5.2    Vorliegend ist eine grosse Anzahl Arbeitnehmerinnen betroffen (vgl. Urk. 7/218-221), deren aktueller Aufenthaltsort unbekannt ist bzw. gegebenenfalls im Ausland liegt. Dass die Beschwerdegegnerin von einer Mitteilung der Nachzahlungsverfügungen bzw. des Einspracheentscheids an die Tänzerinnen absah, ist nicht zu beanstanden, und es ist auch im vorliegenden Verfahren auf eine Beiladung sämtlicher Tänzerinnen zu verzichten.


6.    Die Beschwerde erweist sich demnach als unbegründet und ist abzuweisen.



Das Gericht erkennt:

1.    Die Beschwerde wird abgewiesen.

2.    Das Verfahren ist kostenlos.

3.    Zustellung gegen Empfangsschein an:

- Rechtsanwalt Paul Hollenstein

- Sozialversicherungsanstalt des Kantons Zürich, Ausgleichskasse

- Y.___ AG

- Bundesamt für Sozialversicherungen

sowie an:

- Staatsanwaltschaft II des Kantons Zürich, Büro 3-6, Selnaustrasse 32, Zürich

4.    Gegen diesen Entscheid kann innert 30 Tagen seit der Zustellung beim Bundesgericht Beschwerde eingereicht werden (Art. 82 ff. in Verbindung mit Art. 90 ff. des Bundesgesetzes über das Bundesgericht, BGG).
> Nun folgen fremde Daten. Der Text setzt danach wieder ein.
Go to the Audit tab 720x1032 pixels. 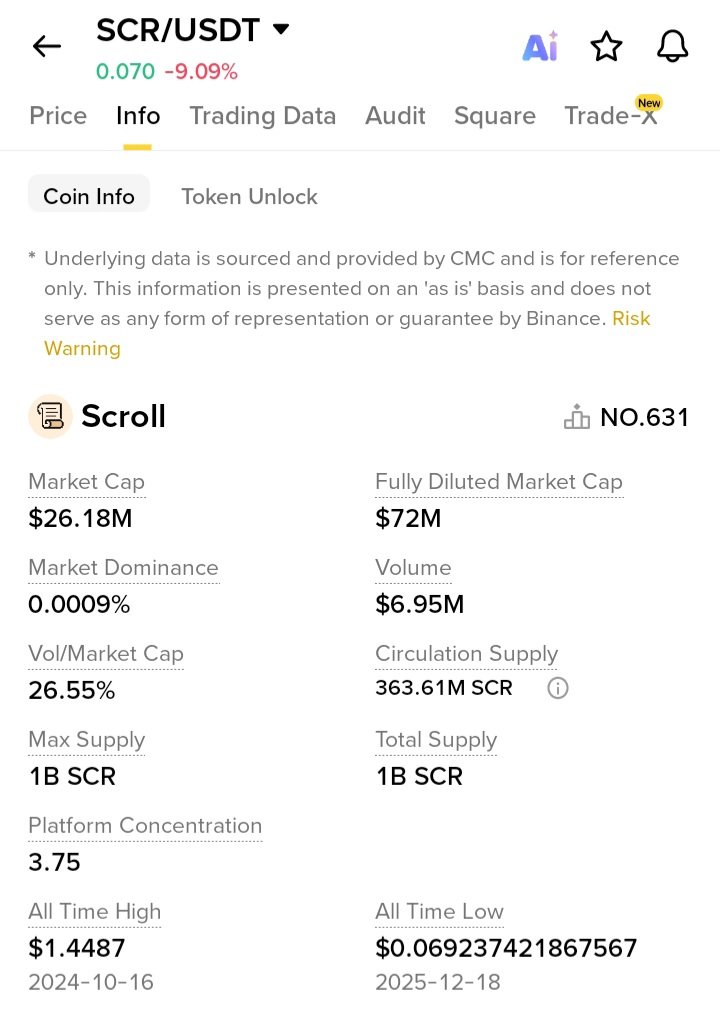(395, 116)
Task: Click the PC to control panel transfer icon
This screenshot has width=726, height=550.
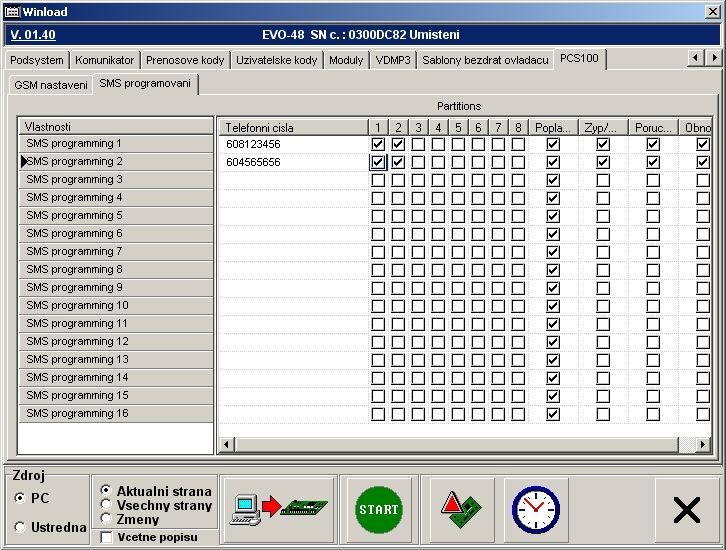Action: click(279, 508)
Die Frist steht während folgender Zeiten still: vom siebten Tag vor Ostern bis und mit dem siebten Tag nach Ostern, vom 15. Juli bis und mit 15. August sowie vom 18. Dezember bis und mit dem 2. Januar (Art. 46 BGG).

    Die Beschwerdeschrift ist dem Bundesgericht, Schweizerhofquai 6, 6004 Luzern, zuzustellen.

    Die Beschwerdeschrift hat die Begehren, deren Begründung mit Angabe der Beweismittel und die Unterschrift des Beschwerdeführers oder seines Vertreters zu enthalten; der angefochtene Entscheid sowie die als Beweismittel angerufenen Urkunden sind beizulegen, soweit die Partei sie in Händen hat (Art. 42 BGG).